To finish off the session, Shriji Patel presented a cost analysis of routine office intravitreal injections. Many medical cases and procedures are undervalued by CMS reimbursement and often only approach profitability when they are not complex and done reasonably quickly. The purpose of this study was to understand the costs of intravitreal injections. The authors defined cost to account for supplies, personnel, and space (which is often a hidden, non-tangible cost).

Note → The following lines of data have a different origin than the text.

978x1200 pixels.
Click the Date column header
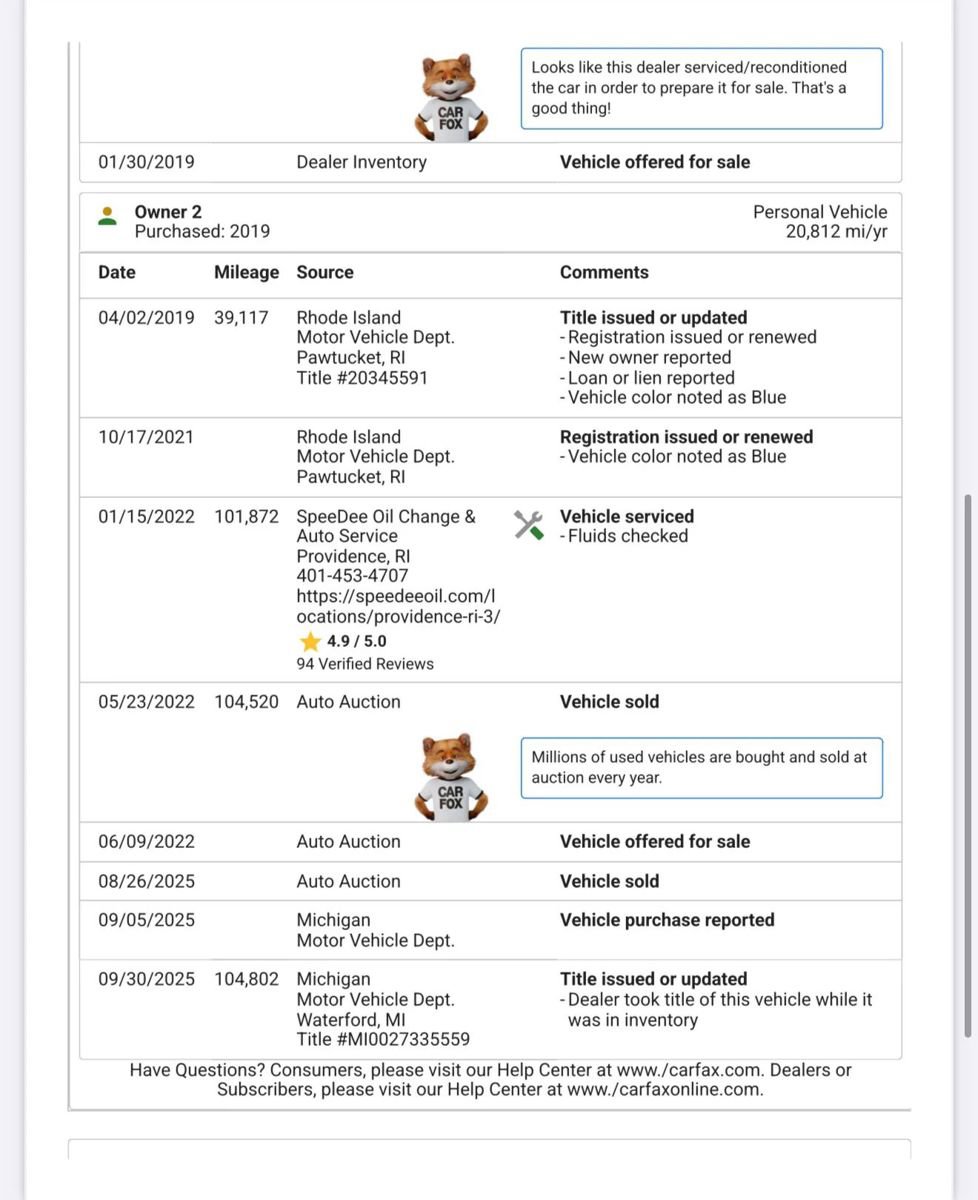pos(117,272)
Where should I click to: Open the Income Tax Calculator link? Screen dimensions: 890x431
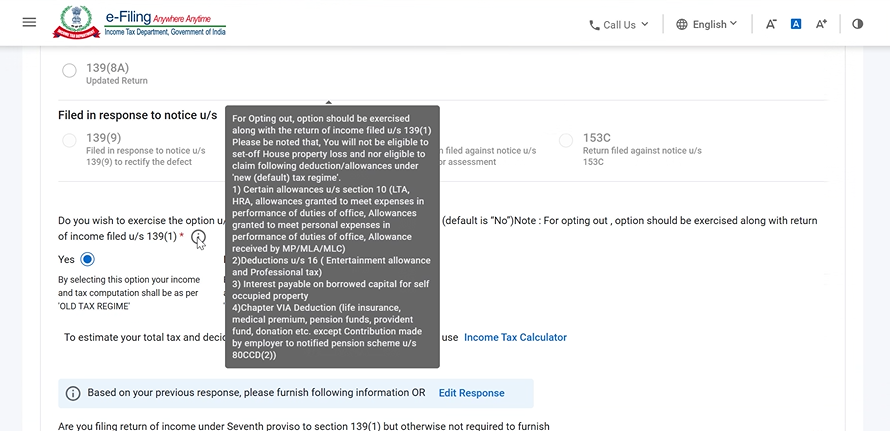515,338
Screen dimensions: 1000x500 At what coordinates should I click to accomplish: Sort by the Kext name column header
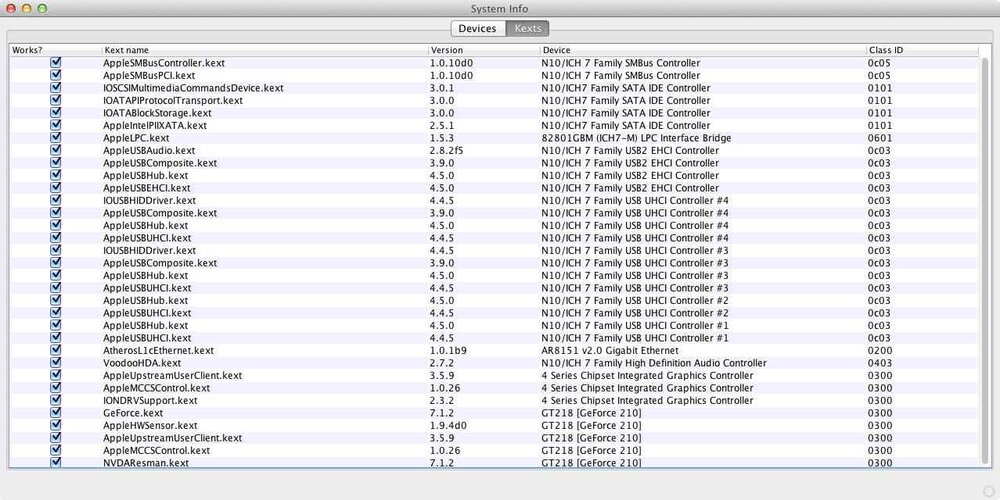pos(264,50)
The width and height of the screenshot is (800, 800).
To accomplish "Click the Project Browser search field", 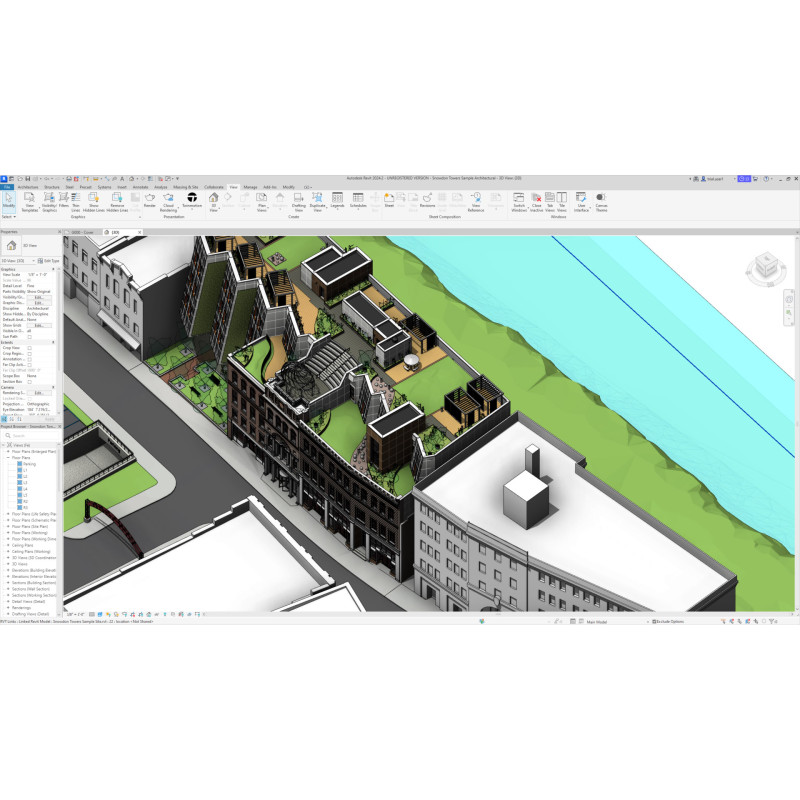I will click(x=32, y=435).
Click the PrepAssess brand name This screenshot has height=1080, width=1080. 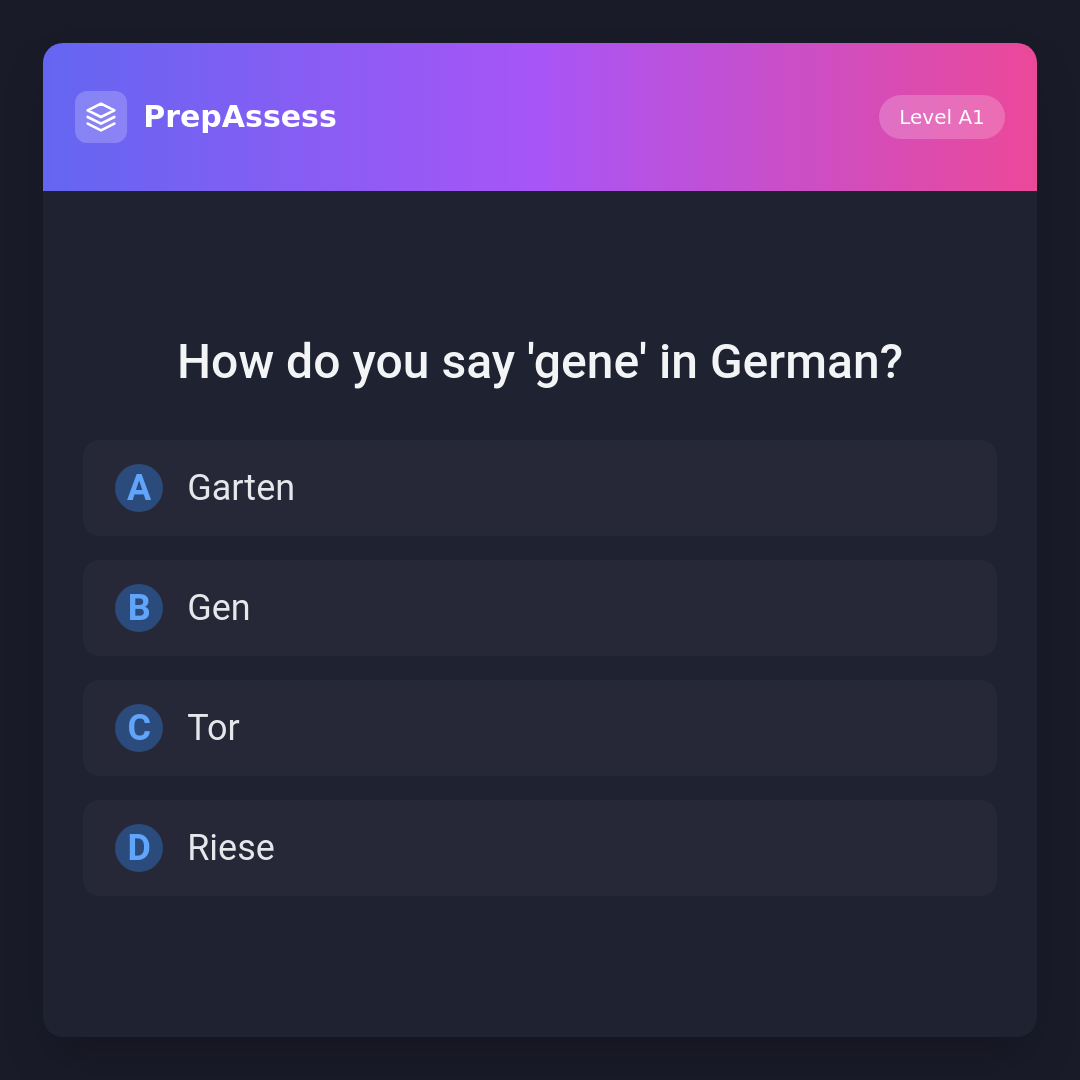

A process flow-map was created to follow patients throughout the office, and understand all their contact points and resources used at each one. The cost of delivering intravitreal injections was found to be $180 per injection (accounting for work input, practice expense, and malpractice input). This compares to a maximum Medicare allowance of $122, resulting in a deficit of $459,500 per fiscal year. Dr. Patel highlighted that this may be due to the fact that the methodology for CMS reimbursement has not been updated in over a decade, and thus outdated inputs are being used to determine the current injection administration costs. In conclusion, the true cost of these intravitreal injections outweighs the maximum allowable Medicare reimbursement by 47%.